Sunday, May 26, 2019

Lord, have mercy

"suppose a Catholic puts such an emphasis on Christ’s mercy that he takes it to imply that someone in an adulterous second 'marriage' can be absolved and receive Holy Communion despite having no intention of refraining from adulterous acts in the future.  This would manifestly be a heresy in the original sense cited by the Dictionary, and in the sense explained by Belloc.  For it would both be an obvious departure from two millennia of common doctrine, and would involve a distortion of the notion of mercy, turning it into a kind of license to sin.
     "Indeed, it would be an especially perverse distortion, since it would, in the name of Christ’s teaching on mercy, reverse Christ’s teaching against divorce and remarriage – a teaching that Christ enjoined on his disciples precisely in the name of mercy!  For it was, Christ said, only because of their 'hardness of heart' that the Israelites were permitted by Moses to divorce, a permission he explicitly cancelled.  So, a permissive attitude toward divorce and remarriage is the very last thing one could justify in the name of Christ’s understanding of mercy."

     Edward Feser, "Popes, heresy, and papal heresy," Edward Feser, Saturday, May 25, 2019.

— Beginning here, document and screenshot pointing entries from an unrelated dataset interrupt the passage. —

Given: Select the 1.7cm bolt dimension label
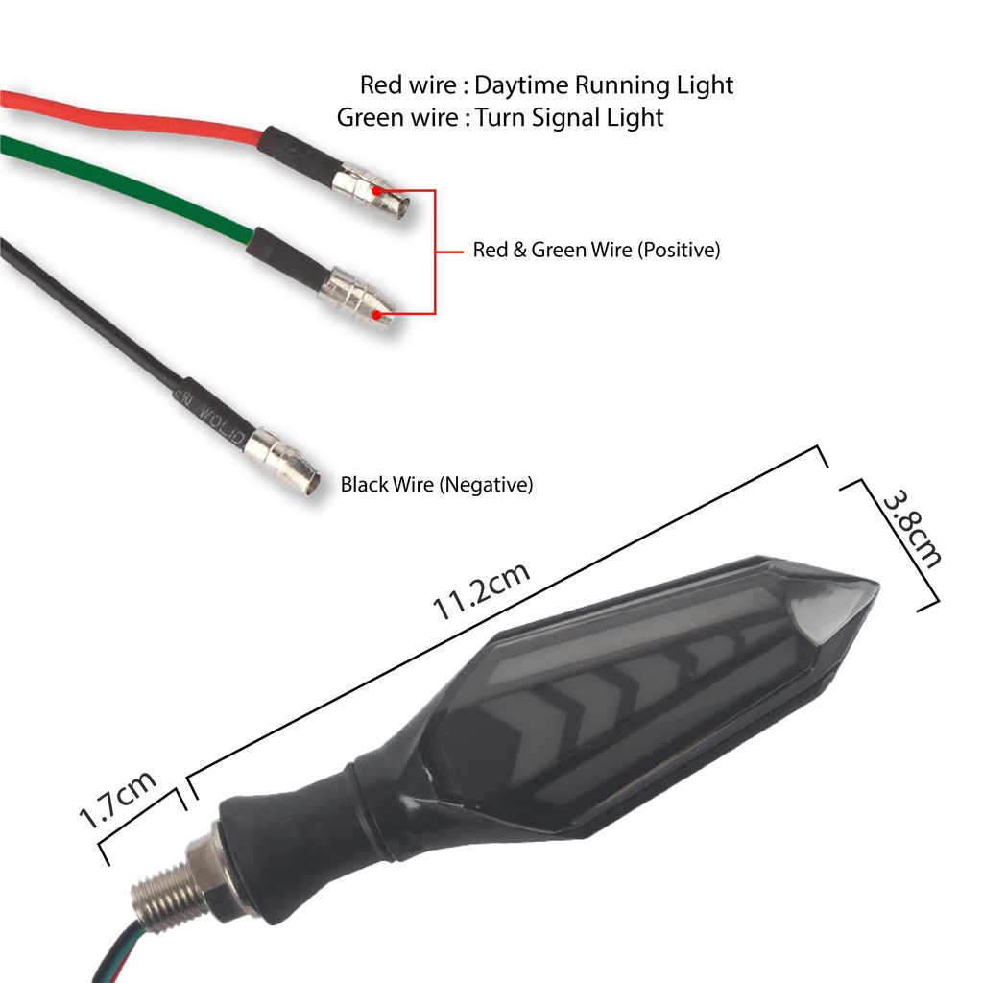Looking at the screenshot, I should tap(117, 800).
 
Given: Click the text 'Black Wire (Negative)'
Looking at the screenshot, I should tap(437, 485).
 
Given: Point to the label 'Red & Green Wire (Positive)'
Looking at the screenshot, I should tap(596, 251).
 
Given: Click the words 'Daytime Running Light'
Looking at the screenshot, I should tap(604, 85).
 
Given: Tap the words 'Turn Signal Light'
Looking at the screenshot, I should tap(569, 118).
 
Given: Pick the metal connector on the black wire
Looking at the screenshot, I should tap(282, 461).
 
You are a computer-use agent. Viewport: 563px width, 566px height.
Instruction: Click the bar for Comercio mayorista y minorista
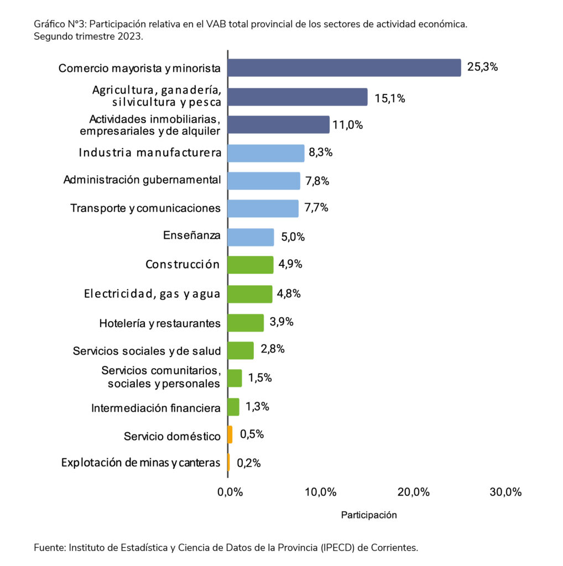pyautogui.click(x=344, y=67)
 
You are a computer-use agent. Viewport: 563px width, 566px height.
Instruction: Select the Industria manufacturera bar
pyautogui.click(x=266, y=153)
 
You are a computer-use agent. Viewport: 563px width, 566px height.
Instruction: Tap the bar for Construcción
pyautogui.click(x=251, y=265)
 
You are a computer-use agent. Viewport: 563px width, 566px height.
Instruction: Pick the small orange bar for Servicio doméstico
pyautogui.click(x=230, y=434)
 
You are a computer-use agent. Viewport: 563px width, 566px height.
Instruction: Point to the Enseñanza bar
pyautogui.click(x=251, y=237)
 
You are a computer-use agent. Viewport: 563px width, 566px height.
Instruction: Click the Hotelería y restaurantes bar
pyautogui.click(x=246, y=322)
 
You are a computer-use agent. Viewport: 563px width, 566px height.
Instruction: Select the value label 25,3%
pyautogui.click(x=483, y=67)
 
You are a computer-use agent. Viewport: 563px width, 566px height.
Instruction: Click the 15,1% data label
pyautogui.click(x=390, y=98)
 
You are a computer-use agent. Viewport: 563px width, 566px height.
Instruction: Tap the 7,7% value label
pyautogui.click(x=316, y=208)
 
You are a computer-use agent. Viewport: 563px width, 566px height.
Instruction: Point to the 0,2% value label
pyautogui.click(x=249, y=463)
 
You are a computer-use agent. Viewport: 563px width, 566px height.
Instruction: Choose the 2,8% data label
pyautogui.click(x=273, y=349)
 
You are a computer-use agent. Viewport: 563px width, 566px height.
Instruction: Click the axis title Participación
pyautogui.click(x=369, y=515)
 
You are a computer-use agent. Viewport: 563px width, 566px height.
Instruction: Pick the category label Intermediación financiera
pyautogui.click(x=156, y=408)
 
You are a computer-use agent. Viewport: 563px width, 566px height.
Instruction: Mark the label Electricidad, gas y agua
pyautogui.click(x=152, y=294)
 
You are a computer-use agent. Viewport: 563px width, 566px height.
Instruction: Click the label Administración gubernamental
pyautogui.click(x=142, y=180)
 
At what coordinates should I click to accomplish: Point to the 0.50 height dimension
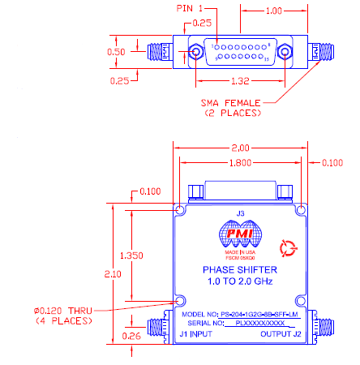point(118,52)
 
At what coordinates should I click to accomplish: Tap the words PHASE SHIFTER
point(239,271)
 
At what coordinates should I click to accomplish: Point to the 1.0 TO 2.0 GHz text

Finitude gives us time to think

     "In transhumanism as we experience it and as it continues to emerge [(se profile)], the notion of time is turned upside down.  Longevity, i.e. the promised 'immortality', causes the horizon of death to recede or modifies it.  That much is obvious.  Now, death and suffering are essential to [the abundance of] life:  addressing our finitude clearly forces us to live and to choose, [and] therefore, for lack of time [(par manque de temps)], to optimize our life-choices.  This same lack of time is what makes it possible for us to avoid ennui and monotony, and, in the end, give meaning to life.  One can transcend death by leaving something to others, by giving life, or by enjoying [(vivant)] an experience. . . .  In transhumanism death is no longer seen as a natural event, but is medicalized, seen as an illness to be vanquished.  It’s the same with senescence.  These questions are typical of the singularity and of the reification of the human.
     "Paradoxically, faced with the promised eternity, transhumanism lacks time, lives in [a kind of] immediacy [(l'immédiateté)], and pursues it [(et la course, i.e. this immediacy)] via [constant] innovation [(aux innovations)].  Time is literally crushed [(écrasé) down into the immediacy of the present moment].  In fact, the finitude of the human being forces him to manage the time that he has to live, [and] the choices imposed on him cannot be made without a minimum of [critical] distance [(recul)] and reflection.  Finitude gives us time to think [(La finitude nous donne le temps de penser)].  Eternity, in the sense of [mere] longevity [(ou la longévité)], doesn’t have this capacity, for it is lived in [a kind of] immediacy.  Consumerism and ennui are accentuated in a roboticized society in which the human being is increasingly deprived of his capacity for meaningful action [(d’agir et de faire, to act and to do)]."

     Vincens Hubac, "Science sans conscience:  le transhumanisme est-il un humanism?," Foi et vie 114, no. 4 (décembre 2014):  23 (9-26).